Other allegations against Mr Byrne include:

* Demanding an officer use police resources to check on the cause of traffic issues in West Yorkshire while he was driving with his family;

* Missing a meeting because his son had a bad dream;

* Causing one female staff member to quit her job because of his bullying;

* Displaying mood swings after a job application to become the Chief Constable of Greater Manchester Police was rejected;

* Displaying a 'Jekyll and Hyde' character that included bullying, aggression, rudeness and humiliation;

* Failing to attend a magistrates function in Chester because it clashed with his son's sporting event;

* Allowing his children to download apps to his constabulary iPad and then getting defensive when challenged about it.

A summary of Mr Byrne's alleged misconduct states that he breached the standards of professional behaviour between 2014 and 2017.

“You lacked self-control and exhibited volatile, unpredictable and offensive behaviour,” the document states.

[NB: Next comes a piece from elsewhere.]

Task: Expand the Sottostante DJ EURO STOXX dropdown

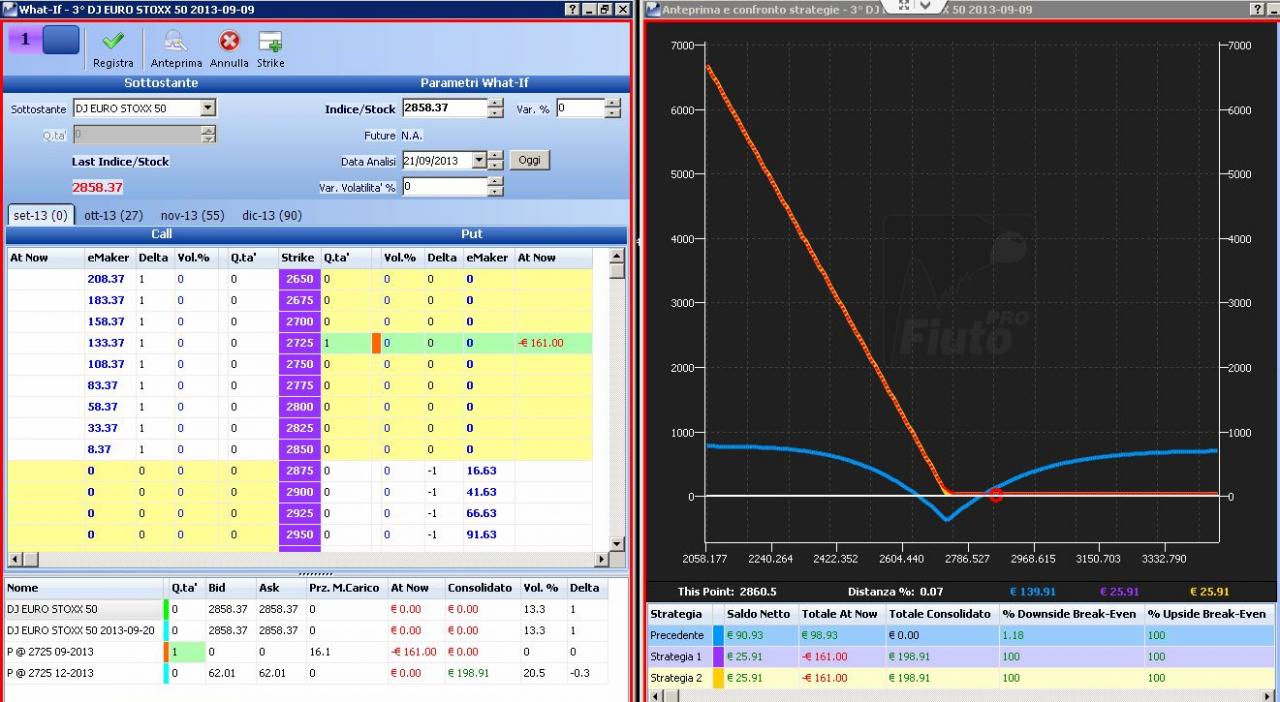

“You displayed a short temper and a lack of tolerance and engaged in angry outbursts and aggressive attacks upon subordinate staff which created an intimidating, hostile and humiliating environment for staff in the ‘ACPO office’ and which you knew or ought to have known would cause distress and anxiety to members of Cheshire Constabulary.”

The gross misconduct hearing will take place in public on April 16 to 27 this year at Warrington Town Hall.

PCC Mr Keane said in a statement that it would not be appropriate for him to comment on the allegations ahead of the hearing.

Mr Byrne headed up Cheshire Constabulary from June 2014 and previously served as an assistant commissioner for the Metropolitan Police, deputy chief constable of Greater Manchester Police and assistant chief constable with Merseyside Police.

The married father-of-two was recently awarded the Queen’s Police Medal (QPM).

In a statement in December 2016, Mr Byrne said: “I am aware that an allegation about my conduct is being investigated by the Police and Crime Commissioner for Cheshire, in accordance with normal policy and procedure.

“I do not know the detail of the allegation so am unable to make any further comment at the moment. In the meantime, I remain focused on my work in keeping Cheshire safe and fulfilling my national responsibilities.”

Cheshire Police is currently being led by Acting Chief Constable Janette McCormick.